Photographer AJ Ghani was on assignment with Friendship to document the conditions in the region. His stark images tell a story of a landscape transformed and communities whose lives have been upended.

This is the first sequel in a series of photo essays featuring AJ Ghani.

This brick path lies on an embankment that protects several villages to the right, from intrusion of the brackish seawater on the left. If this embankment is breached, paddy fields will be ruined, fresh water sources contaminated, homes flooded, and livelihoods lost.

In the moments before Cyclone Yaas makes landfall, the embankment is brimming. The trees that are sticking out of the water to the left belong to Friendship’s mangrove afforestation project. Only two to three years old, they already dampen the impact of the waves and protect the embankment. As they mature, these trees will form a strong barrier to protect communities against the kind of disaster being faced by Pratapnagar.

Unfortunately, many embankments lack any protection, and during cyclones and tidal surges, they are frequently breached and/or damaged, resulting in waterlogging and floods for communities within.

The very embankments that were built to protect habitations keep saline water trapped inside. It seeps into the soil, rendering once bountiful golden paddy field into cracked and parched wastelands.

Farmland is destroyed overnight, but the trees die slowly. Meanwhile, water sources are polluted by saline water intrusion, but daily life must continue.

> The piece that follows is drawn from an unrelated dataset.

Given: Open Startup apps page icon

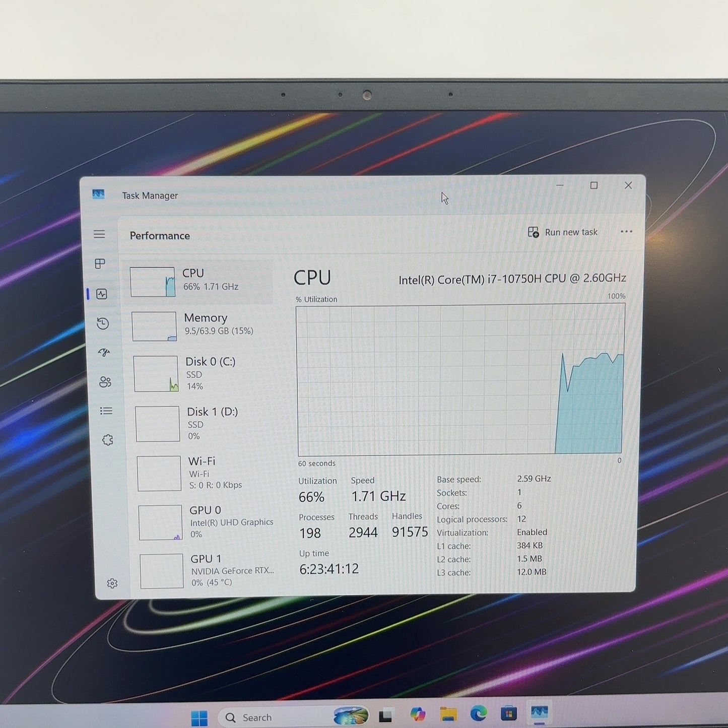Looking at the screenshot, I should 104,353.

Cyclone Yaas in 2021 appeared to be a relatively “weak” cyclone, compared to supercyclone Amphan the previous year. However, its waves breached countless embankments, particularly in Pratapnagar. During the following low tide, as the river level dropped, the water trapped by the embankments gushed toward the river with a great force carving out whatever path it could to the river. The resulting landscape was unrecognisable. The roads were washed away leaving this bridge as a relic.

A cluster of houses is left isolated from its neighbours and cut off from various necessities during high tide, twice each day.

Pratapnagar union contains 22 villages. Yaas and Amphan impacted most of them to some extent. Here, members of the Friendship Disaster Management Committee in Madarbaria, Pratapnagar, have mapped their village, and assess disaster risks and strategies to cope with what their neighbours have endured.

Here, what used to be a road is now a ghat (dock). This young person can no longer farm, but he has taken to ferrying people across where once they might have simply walked.